#### MATERIALE DA ELABORARE
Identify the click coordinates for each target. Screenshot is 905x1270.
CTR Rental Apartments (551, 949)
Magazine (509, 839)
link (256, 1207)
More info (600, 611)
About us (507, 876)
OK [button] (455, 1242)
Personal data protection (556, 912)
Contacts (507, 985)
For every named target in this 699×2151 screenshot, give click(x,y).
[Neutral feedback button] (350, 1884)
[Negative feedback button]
########
[OBIETTIVO DEL COMPITO]: Disponga tutte le righe delle voci riportate sopra in un elenco JSON di stringhe, una stringa per ciascuna riga, tralasciando le righe vuote.

[SOLUZIONE]:
[
  "Identify the click coordinates for each target. Screenshot is 905x1270.",
  "CTR Rental Apartments (551, 949)",
  "Magazine (509, 839)",
  "link (256, 1207)",
  "More info (600, 611)",
  "About us (507, 876)",
  "OK [button] (455, 1242)",
  "Personal data protection (556, 912)",
  "Contacts (507, 985)",
  "For every named target in this 699×2151 screenshot, give click(x,y).",
  "[Neutral feedback button] (350, 1884)",
  "[Negative feedback button]"
]